Saturday 16 January 2010

Mini Reviews - 'Funny People'

‘Funny People’

Firstly, I have never seen the appeal of Adam Sandler.

I watched this movie in trepidation, and in the end I was neither more of a fan or less of one.
Perhaps it is because I do not find him funny.
Never really have.
But in watching him I noticed some very interesting things about the movie happening around him. Was it just me or did the entire film make you dislike his movie/comedy star? When George Simmons (Sandler) learns of his terminal, inoperable health condition, his desire to form a genuine friendship cause him to take a relatively green performer, Ira (Seth Rogen) under his wing as his opening act.
Understandable, but in watching this film I found myself rooting for Ira to succeed and George to die.

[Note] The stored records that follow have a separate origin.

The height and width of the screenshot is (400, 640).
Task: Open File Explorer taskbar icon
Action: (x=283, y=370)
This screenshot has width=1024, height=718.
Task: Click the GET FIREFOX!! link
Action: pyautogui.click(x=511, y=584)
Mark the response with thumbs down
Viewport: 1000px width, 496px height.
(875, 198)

Maybe it was because George was a bratty little twerp who only really begins to think about his life and how he has lived it when it is being taken away from him. Even during the times he is at his lowest he is a horrid little pig. Insulting his doctor, his only friend and selfishly making amends with the family he left behind to seemingly grant him a sense of doing the right thing.

Perhaps this film is truly about just how vapid and self centered people in Hollywood really are.

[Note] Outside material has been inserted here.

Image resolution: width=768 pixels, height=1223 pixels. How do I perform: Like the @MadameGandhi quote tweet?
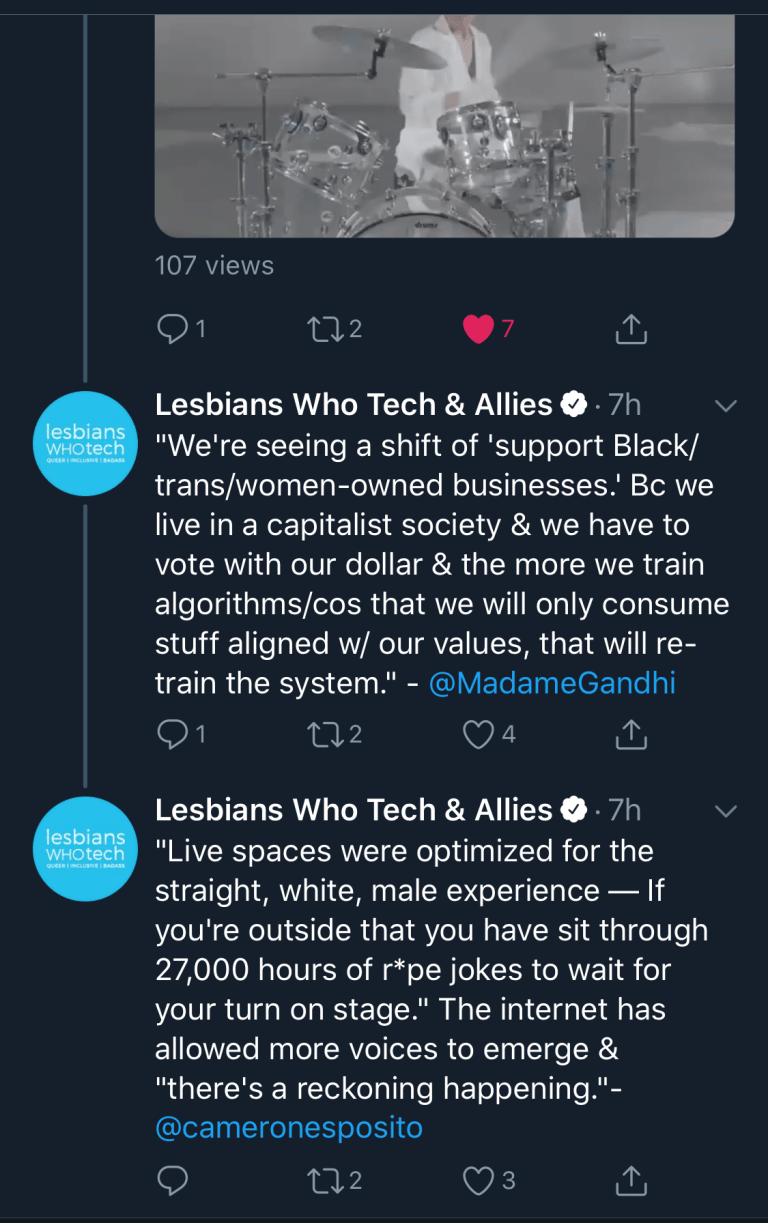(x=479, y=734)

The only characters who come out of the film unscathed, with a sense of humanity are Seth Rogen to delves to unseen depths here, and Eric Bana as the husband of Georges old flame.
These are the real people caught up in amidst the phony of Hollywood, and perhaps that is writer/director Judd Apatows point, that the big earning celebrity in Hollywood is really alone, and the schmuck who works in the deli with a host a friends, is much richer.
Sweet sentiment, badly told.

Grade - C+

1 comment:

Notas Sobre Creación Cultural e Imaginarios Sociales said...

Ugh yes George was detestable to say the least.
I didn't really like this movie either but I'm enjoying how Apatow has been exploring and deconstructing all these notions of masculinity that people like Sandler and Ben Stiller established.